GM issues | Turning the GM screw
In case you think the
biotech industry
is to blame for turning the screw which is pushing GM into our fields
and down our throats, this is only half the story.
Before the biotech
industry, came the
US government who prepared the ground (at the US taxpayers' expense).
In the years before gene technology became a practical reality, the
US government started subsidising farmers to grow key crops such as
soya, maize, sugar-beet and cotton. At the same time, it paid
scientists to develop GM.
The technology was then
sold to the
biotech industry for commercialisation, and two areas of US law which
might have inconvenienced GM progress were refined to ensure
biotech-friendliness. Thus inexplicably, life became an invention
which could be patented, and safety became a voluntary option whose
goal-posts could be arranged by the industry.
Patents on genes confer
legal ownership
of any seed containing that gene, and enable total control over what
can be done with the seed. The biotech industry can thus impose
far-reaching, legally-binding contracts on the farmers who buy GM
seed. Amongst many pages of other restrictions, the contracts
prohibit seed-saving, seed-sharing and seed comparison. GM seed
patent rights can be enforced even if the GM seed arise from gene
pollution, and GM patents can be used by the biotech industry to
control what scientific investigations are carried out on the
material it owns.
Without access to the
normal
independent scientific evaluation, farmers were easily be lured into
the biotech industry contracts with promises of easier farming and
bigger yields backed up by government subsidies and, more recently,
reduced insurance payments for GM growers. And, any farmer who
changes his mind about continuing to grow biotech crops won't find
this such an easy option. Volunteer (but still patented) plants from
GM seed in the soil may pollute his land for decades, and the biotech
industry has steadily bought up all the competition in the seed
industry: non-GM seeds are in limited supply.
While the biotech industry
was handed
GM technology on a plate with the ground prepared and the legal
machinery in place to make sure there were no obstacles to success,
what about the US consumers who paid for it all in the first place?
The feelings of the US
consumer towards
GM foods were well-known even before it hit their plates. In 1994,
Norman Braksick, the president of Asgrow Seed Company (now owned by
Monsanto), predicted in the Kansas City Star that “If you put
a
label on genetically engineered food, you might as well put a skull
and crossbones on it.” To this day, polls in the US
overwhelmingly
demand labelling of GM foods. So far, the US government has managed
to bypass that hitch by denying its citizens the right to labelling
which would tell people what they are actually eating.
In Europe, the biotech
industry has
been allowed the same extraordinary patents on life, but hasn't had
the benefits of avoiding labelling, bypassing all safety testing, nor
government incentive schemes.

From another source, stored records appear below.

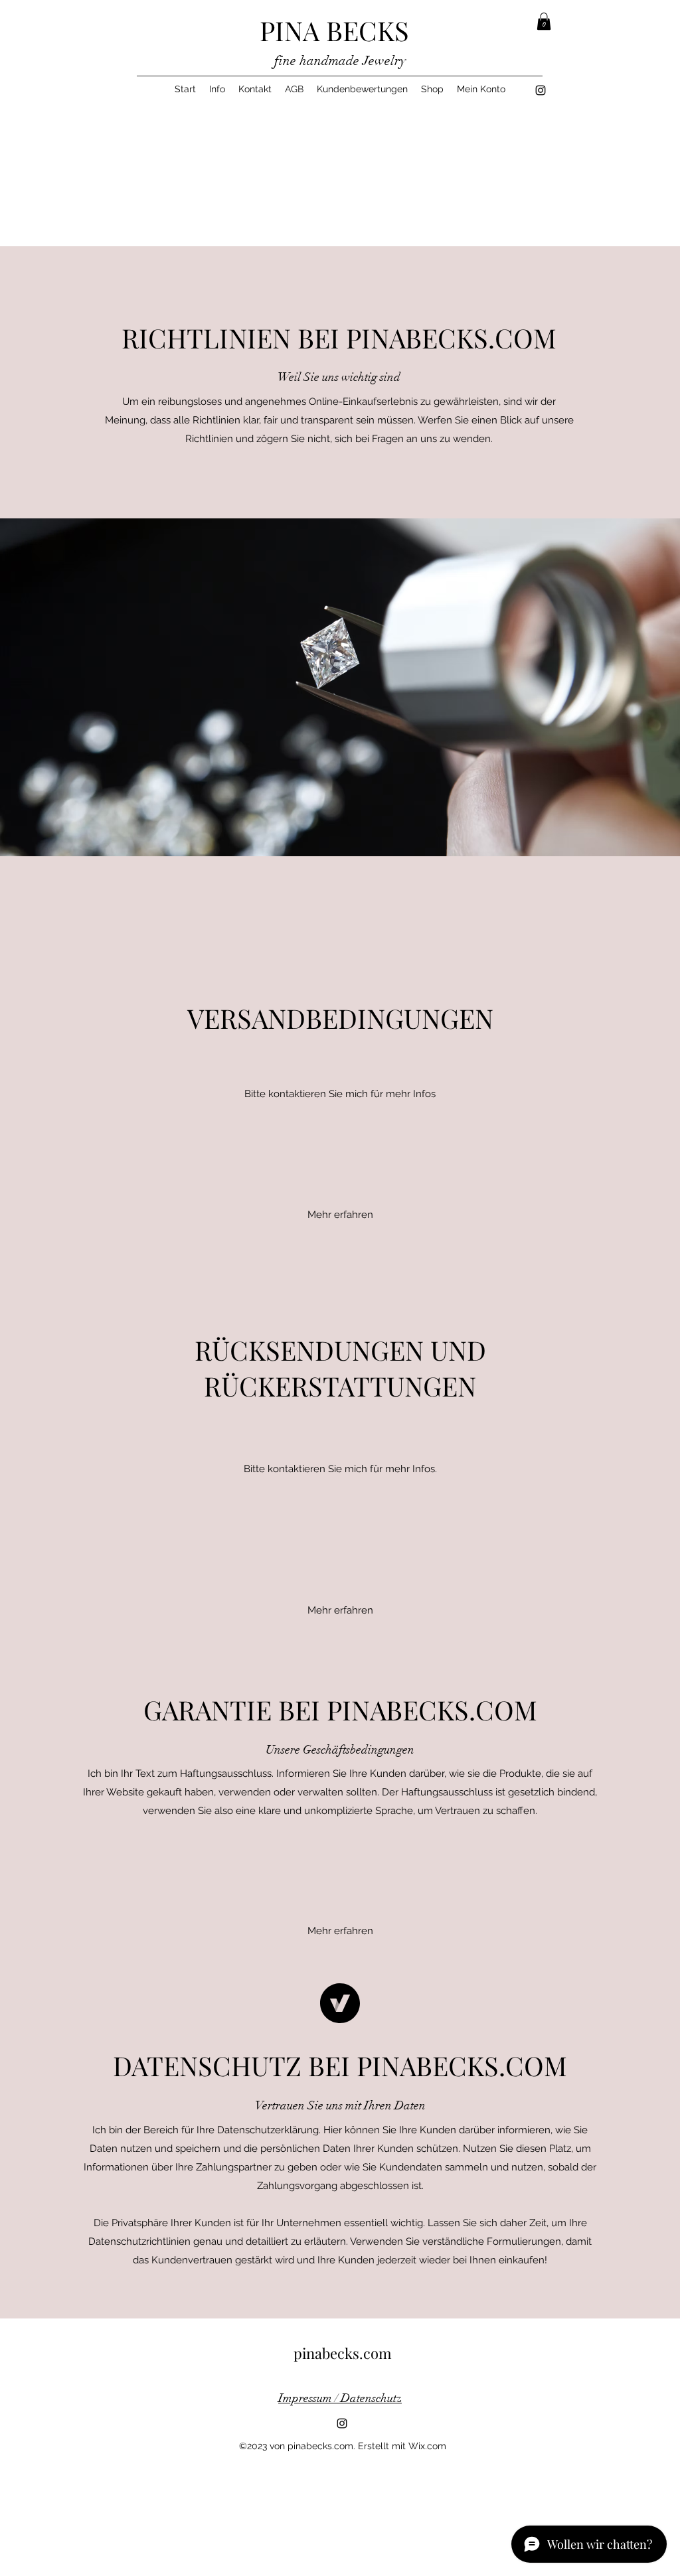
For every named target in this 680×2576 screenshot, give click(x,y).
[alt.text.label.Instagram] (540, 90)
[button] (544, 21)
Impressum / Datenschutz (340, 2398)
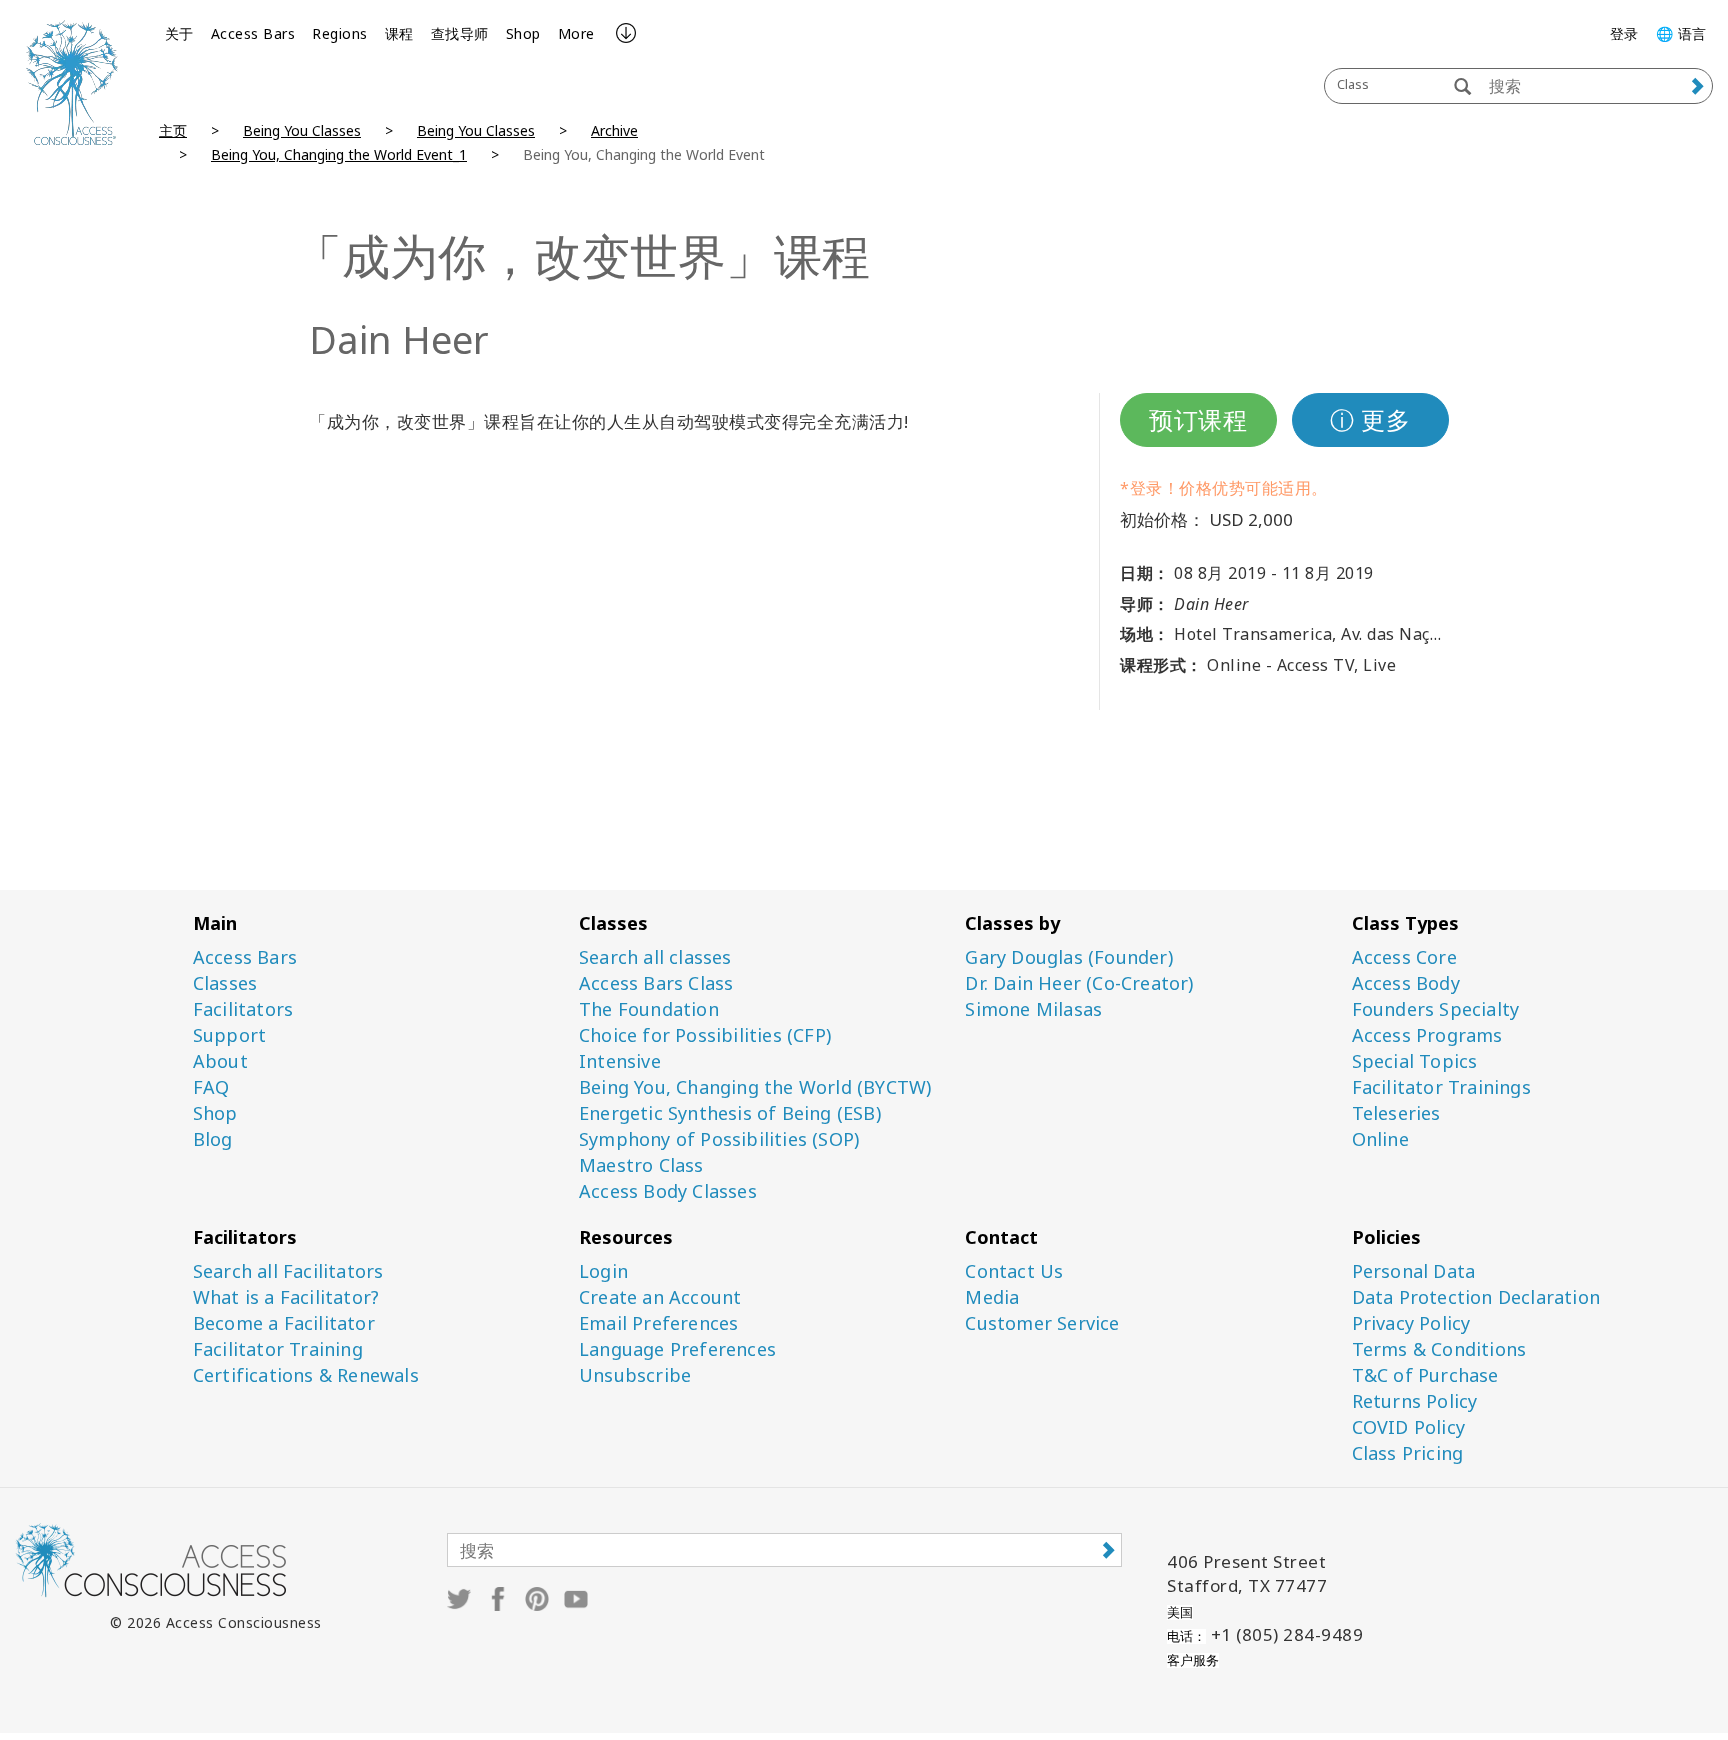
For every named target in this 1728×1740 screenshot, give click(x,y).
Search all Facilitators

Public distrust of GM has created a
layer of armour which has so far protected Europe. The chink in this
armour is that the problem is now presented as one of consumer
choice, lack of acceptance and (often) ignorance rather than one of a
dodgy, over-sold and unnecessary technology which is diverting
resources which could be much more profitably be used to develop
modern techniques based on sounder science.
The current generation of
adults may be
incurably hostile to GM, but the UK government seems determined to
make sure the next generation sees the world through GM-tinted
spectacles.
As early as the 1990s, UK Schools were receiving glossy magazines prepared by the biotech industry and promoted by the government. At the end of the edition devoted to GM, the kids were told:
“People
have a responsibility to
keep
informed about these rapid advances so they can guide the outcome of
scientific research. You probably now understand more about these
complex issues than most adults. Go and educate your elders!”
The incursion of biotech
propaganda
into our schools continues to this day. Children are encouraged to
'invent' their own GM plant using interactive computer games. School
programmes which encourage children to “imagine how
vegetables
might be genetically modified to bring both nutritional and medical
benefits” are coupled to the study of science
fiction. In
2009, the British Biochemical Society was pleased to announce its
acceptance of £113,000 from the Monsanto Foundation
– the
philanthropic arm of the giant American GM company – to
'provide
new resources in support of secondary school science'. The cash will
go a website from which teachers can download genetics master classes
for their budding boffins. The Society is quite confident that the
information will be balanced and that it will tackle “some of
the
key ethical issues in the UK science curriculum”. Not to be
outdone, Bayer holds seminars for 12-18-year-olds in
“Baylabs” to
open young minds to the complexities of the GM debate. In 2010 we
will see the opening of “Innovation Farm” in
Cambridgeshire, as
part of a National Institute of Agricultural Botany drive to boost
public understanding about the latest developments in plant breeding
which “could” include GM so that people could see
the benefits.
All this school initiatives hardly seem to provide a good scientific background for the next generation, but they may make sure our future adults believe they are knowledgeable about GM, can't distinguish between science fact and fiction, learn what the biotech company want them to learn, and fail to notice the screw which will not doubt continue to turn.